__Short task 1__
In the FAQ on National Pension Scheme tax deductions, which body regulates the NPS?
__Short task 2__
Extend the FAQ on National Pension Scheme tax deductions, picking up after its final answer.

__Text segment__
## begin
What is section 80CCD (2) associated with?

Under Section 80CCD (2), the deduction is available on the employer's contribution to NPS.

What is the National Pension Scheme 80CCD?

Section 80CCD relates to the deductions offered to employees against contributions made towards NPS and APY or Atal Pension Yojana.

NPS deduction is available under which section?

The NPS deduction section is section 80 CCD, and it is associated with deductions against contributions made towards NPS.

What are the National Pension Scheme tax benefits?

National Pension Scheme 80CCD (1B) allows a tax deduction of up to INR 50,000 in NPS (Tier I account).

Who regulates the NPS or National Pension Scheme?

NPS is regulated by PFRDA or the Pension Fund Regulatory and Development Authority under the guidance of the government.

Can deduction under Section 80CCD(1B) be claimed by anyone?

No, deductions under section 80CCD (1B) cannot be claimed by Hindu Undivided Families, Persons of Indian Origin, as well as Overseas Citizens of India.
## end
__Data provided__
## begin
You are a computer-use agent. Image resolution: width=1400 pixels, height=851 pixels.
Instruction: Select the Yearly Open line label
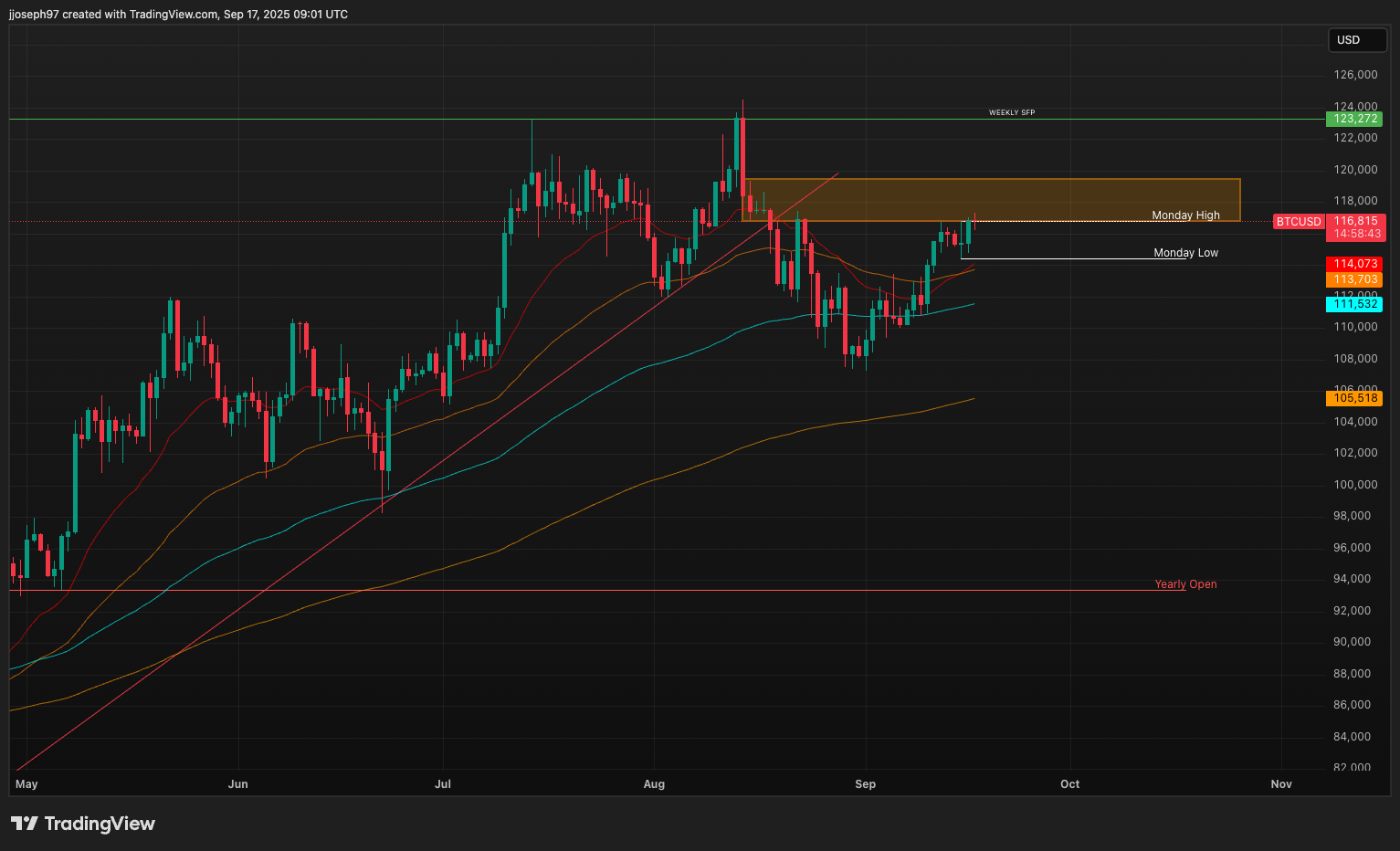[x=1185, y=583]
## end
__Reply 1__
The Pension Fund Regulatory and Development Authority (PFRDA), under the guidance of the government.

__Reply 2__
Does the NPS scheme have a lock-in period?

Yes, NPS has a lock-in period. The scheme matures when a subscriber attains 60 years of age. So, till 60 years old, the scheme cannot be withdrawn. A subscriber can withdraw 20% of the corpus as a premature withdrawal under extreme conditions. Once the subscriber reaches retirement age, they can have 60% of the accumulated corpus as a lump sum amount. The remaining 40% can be availed as annuity payments.

Does Section 80CCD (1B) apply to NPS only?

Yes, Section 80 CCD (1B) applies only to investments made towards NPS.

Is opting for annuity payments necessary under NPS?

Yes, the entire concept of NPS is to provide regular income to the subscriber after retirement. Hence, availing of annuity payments is mandatory.

How to make contributions towards NPS?

Once an NPS account is opened, you must follow the below rules to keep your account active.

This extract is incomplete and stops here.